Start of AVAILABLE DATA

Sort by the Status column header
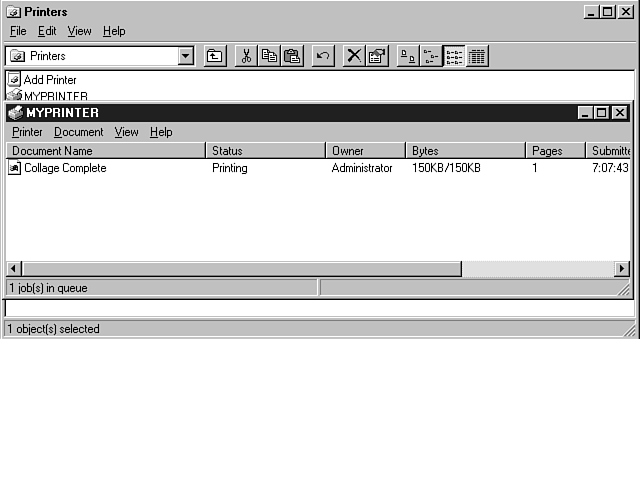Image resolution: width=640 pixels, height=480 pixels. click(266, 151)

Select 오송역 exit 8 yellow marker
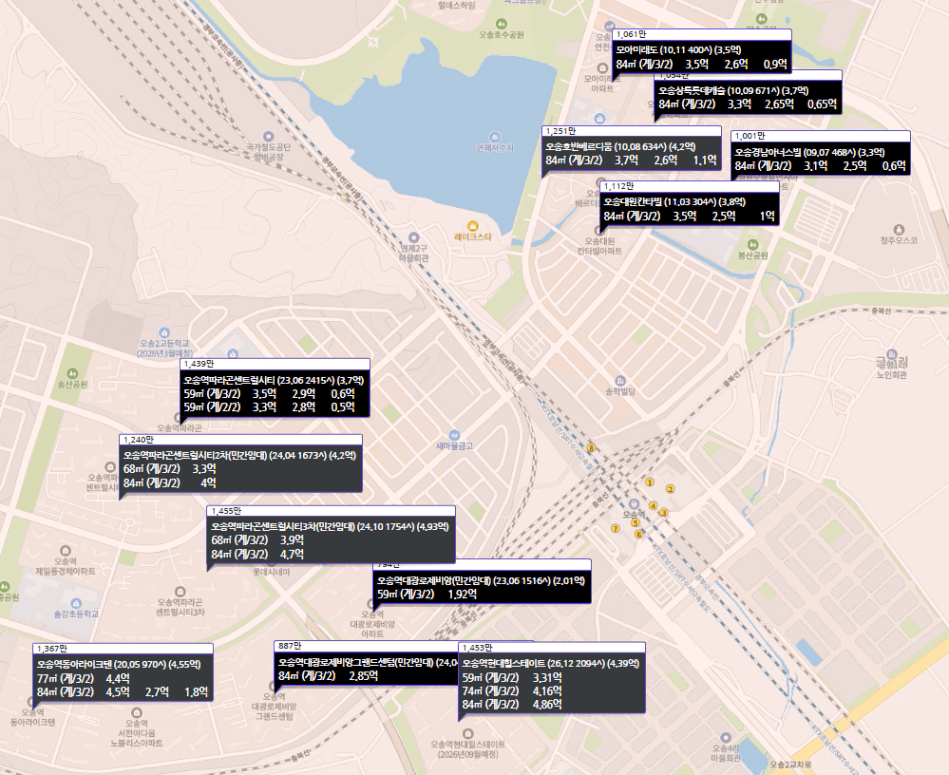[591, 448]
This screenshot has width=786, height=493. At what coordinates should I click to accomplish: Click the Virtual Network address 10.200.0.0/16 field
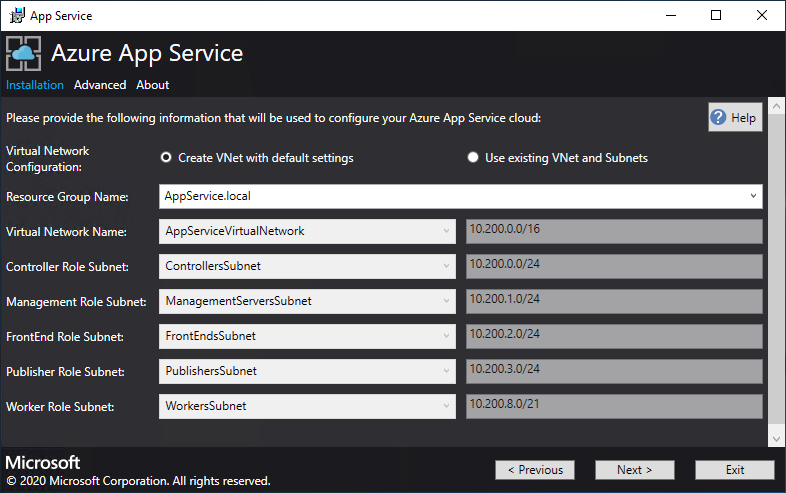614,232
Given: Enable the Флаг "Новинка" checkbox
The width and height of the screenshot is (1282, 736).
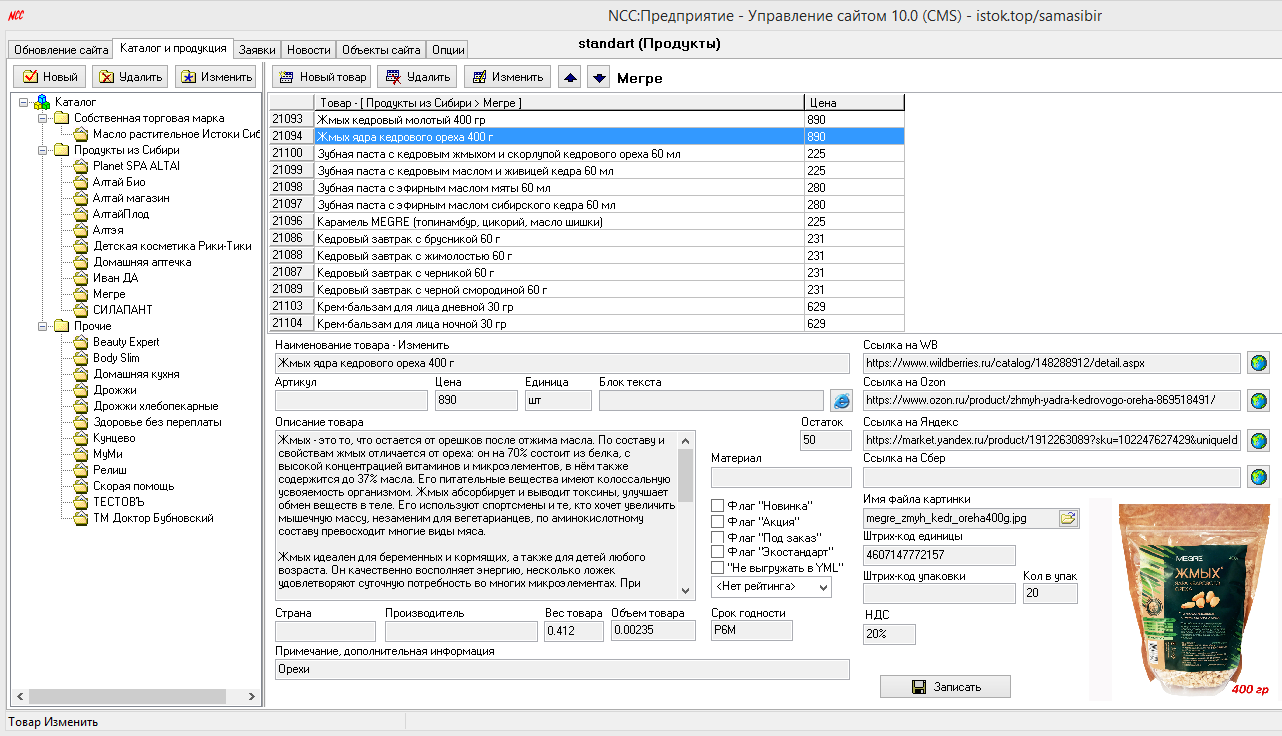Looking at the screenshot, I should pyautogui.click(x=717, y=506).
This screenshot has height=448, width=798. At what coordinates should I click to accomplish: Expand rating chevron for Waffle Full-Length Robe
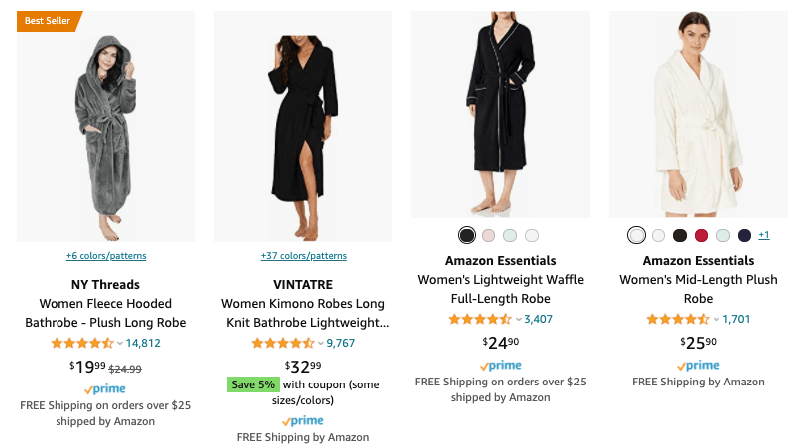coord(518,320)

End of AVAILABLE DATA

EXERCISE BRIEF: Find the line with "Select 오송역 exit 8 yellow marker" in the data above, and from there retype each line exactly through the line with "Given: Enable the", skipping the pictures along the way.

REPLY TO THE EXERCISE:
Select 오송역 exit 8 yellow marker
[591, 448]
This screenshot has width=786, height=493. At what coordinates should I click to accomplish: Click the Virtual Network address 10.200.0.0/16 field
614,232
Given: Enable the Флаг "Новинка" checkbox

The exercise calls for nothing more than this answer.